= Dataset extract =
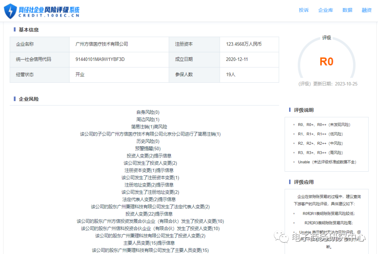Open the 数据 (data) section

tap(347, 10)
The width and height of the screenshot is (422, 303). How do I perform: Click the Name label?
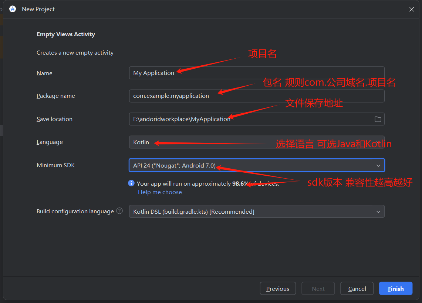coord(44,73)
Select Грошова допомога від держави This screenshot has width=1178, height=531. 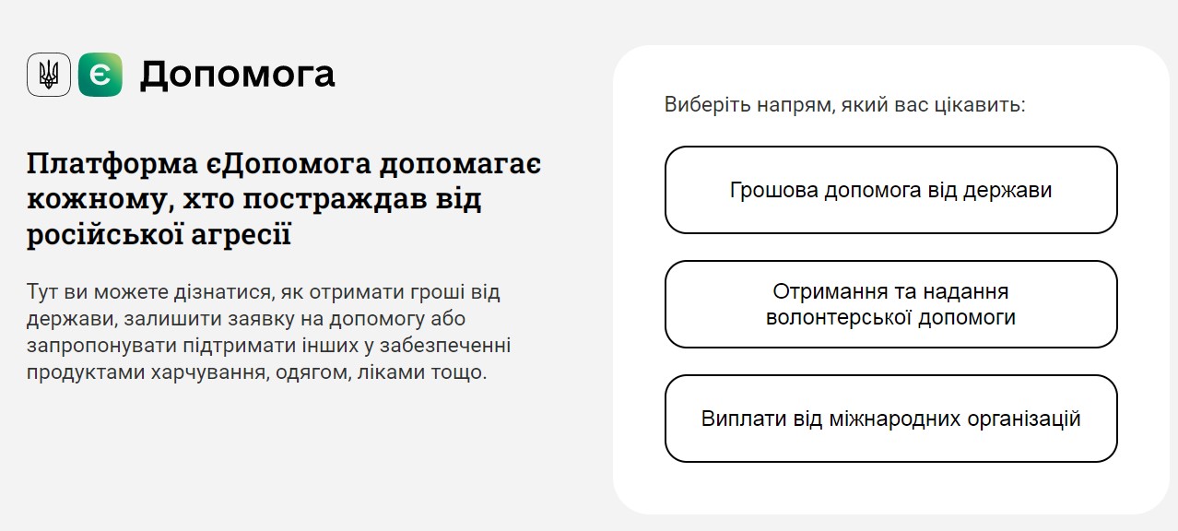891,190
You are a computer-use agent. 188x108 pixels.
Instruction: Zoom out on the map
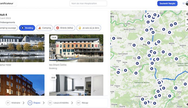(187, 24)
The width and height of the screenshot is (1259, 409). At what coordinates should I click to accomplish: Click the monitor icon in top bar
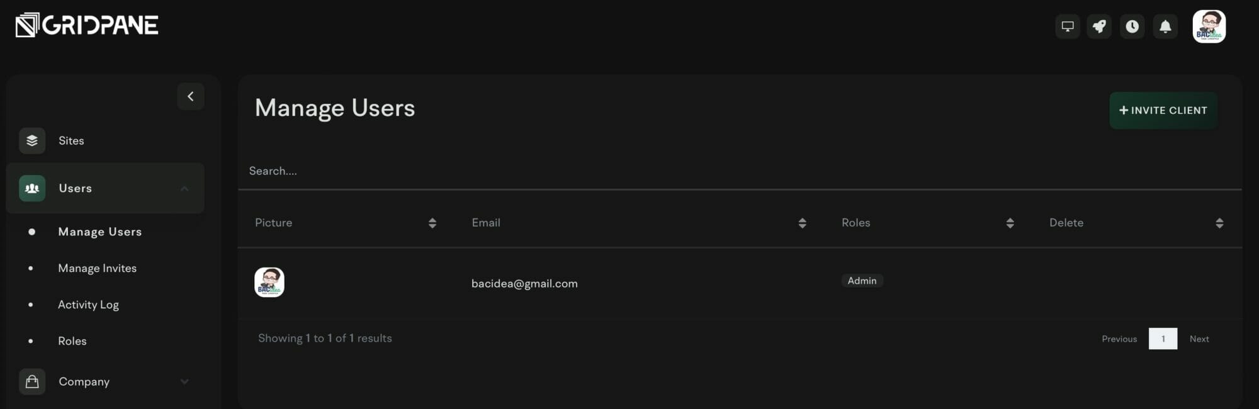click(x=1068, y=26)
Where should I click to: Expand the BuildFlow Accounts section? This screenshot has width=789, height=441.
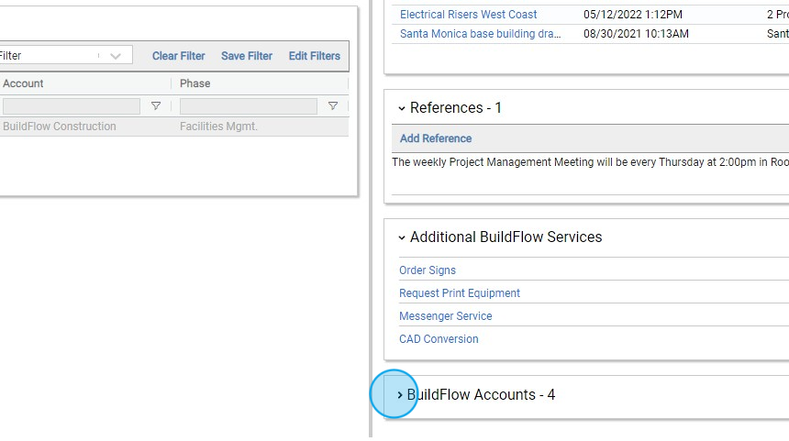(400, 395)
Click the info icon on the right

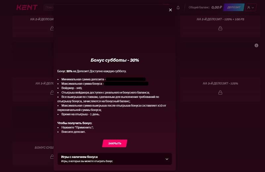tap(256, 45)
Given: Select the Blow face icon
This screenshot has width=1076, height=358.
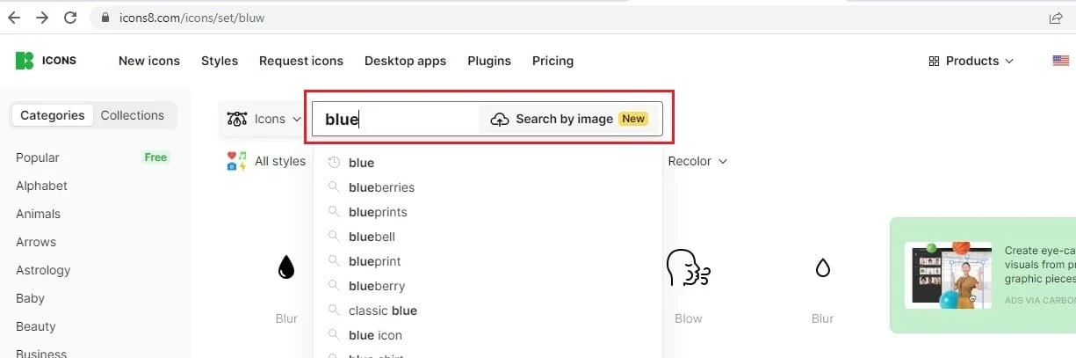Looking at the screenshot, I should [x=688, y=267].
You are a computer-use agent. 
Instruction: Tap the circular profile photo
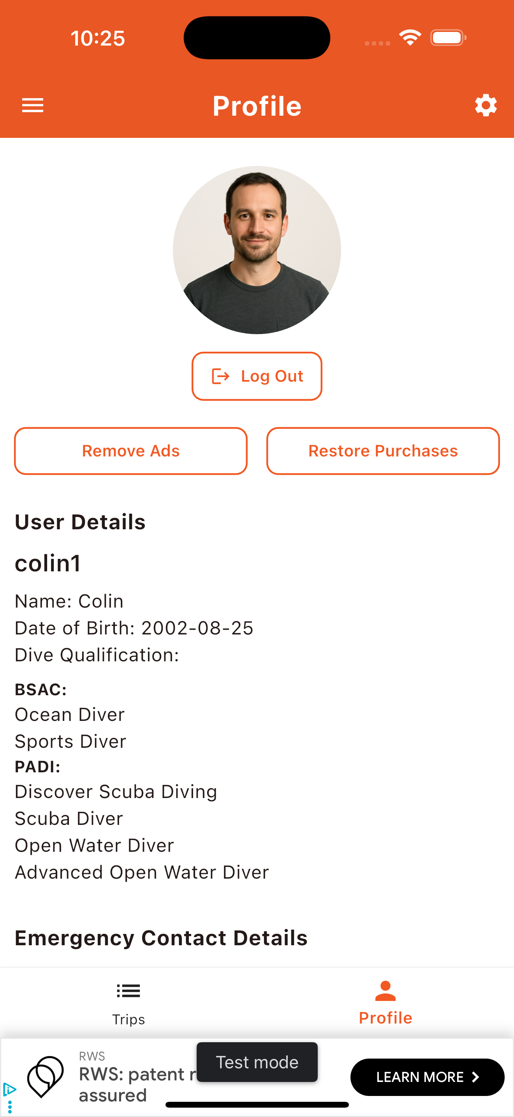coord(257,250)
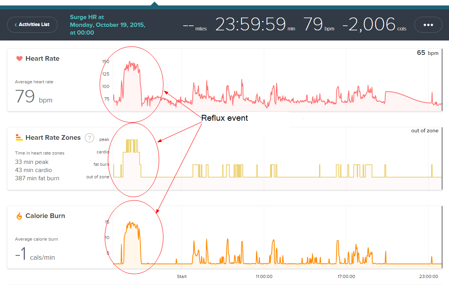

= Aim of the task =
For the string "computer", return every line of the data where it appears.

= Written answer =
You are a computer-use agent. 188x108 pixels.
You are a computer-use agent. 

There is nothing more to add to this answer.